Autor: Rogers, Joan Elizabeth
Rok vydání: 1986
Předmět:
Druh dokumentu: Electronic Thesis or Dissertation
Popis: If Mrs. Whitehouse produced a pornographic play, it would arouse enormous interest, mainly because of Mrs. Whitehouse’s well known views on pornography. It is an ancient fact of English Literature that two of the best known pioneers of the English realistic novel, Daniel Defoe and Samuel Richardson, were Puritans. And there is an almost equally ancient critical tradition which traces the easy path of Puritan literature, in combination with other cultural forces, towards the production of realistic fiction. The central argument of this thesis is that there was no such easy path. Puritan autobiography was unrealistic in its very nature, while Puritan feeling towards fiction was hostile, with realistic, or verisimilar fiction provoking most hostility because the most deceitful. Thus the writing of a realistic novel was a radical departure for the Puritan, and one that was fraught with tension. It is this tension, or fear of fiction, and its effects on work of the two Puritan novelists, and that odd Anglican Jonathan Swift, that is the subject of this thesis.
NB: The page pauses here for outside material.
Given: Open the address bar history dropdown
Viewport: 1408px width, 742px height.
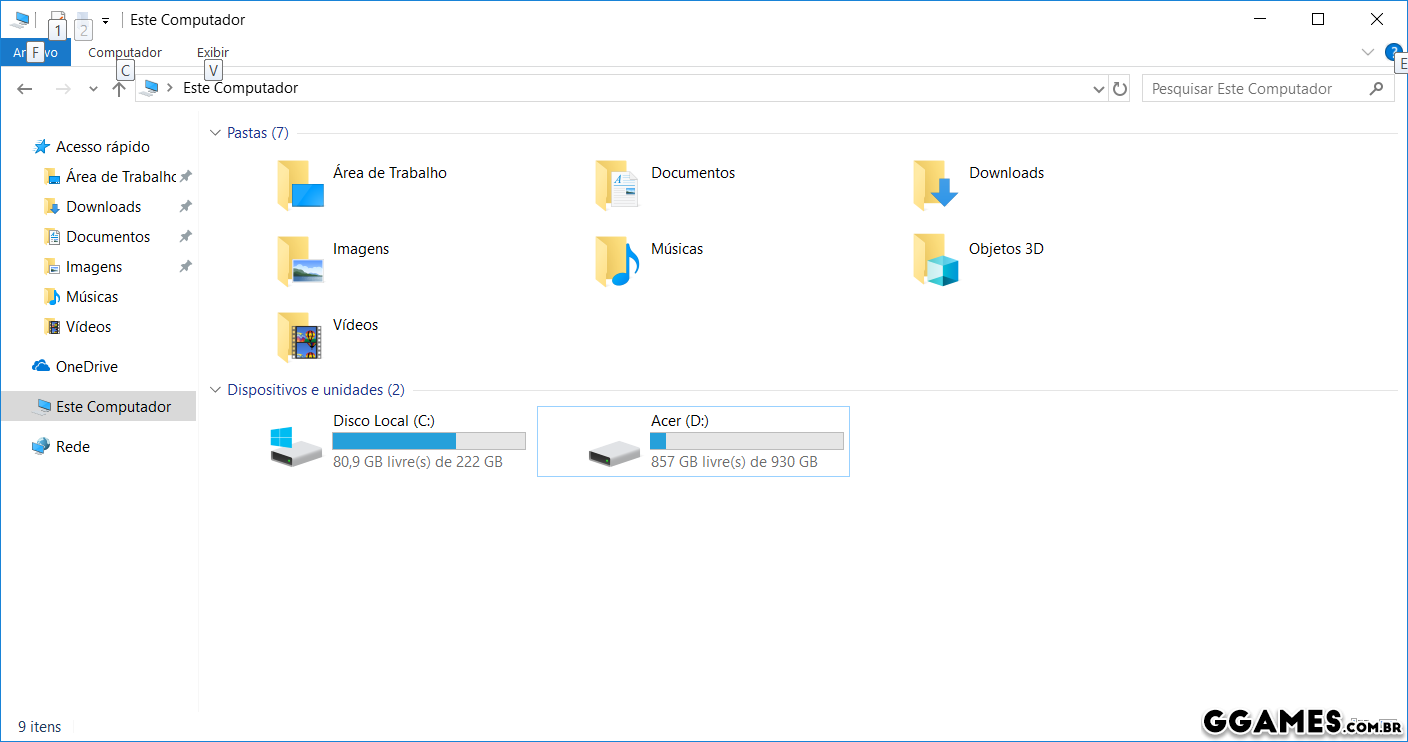Looking at the screenshot, I should pos(1099,89).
Swift joins Defoe and Richardson as an author with a special relationship with Defoe, and himself closer to a fearful anti- mimetic "tradition" than the comic tradition in which he is usually placed alongside Fielding and Sterne. Selected works of the three authors reveal their struggle with the intense problems that realism created for them, and their eventual 'solutions'. Hence by the time that Dr. Johnson made his famous critical statement against the fearful potential of realism in his fourth Rambler [31 March 1750), he was actually formalising material that had been well examined in the fiction under discussion, rather than beating an original critical path in response to Fielding's supposedly 'new' verisimilar form.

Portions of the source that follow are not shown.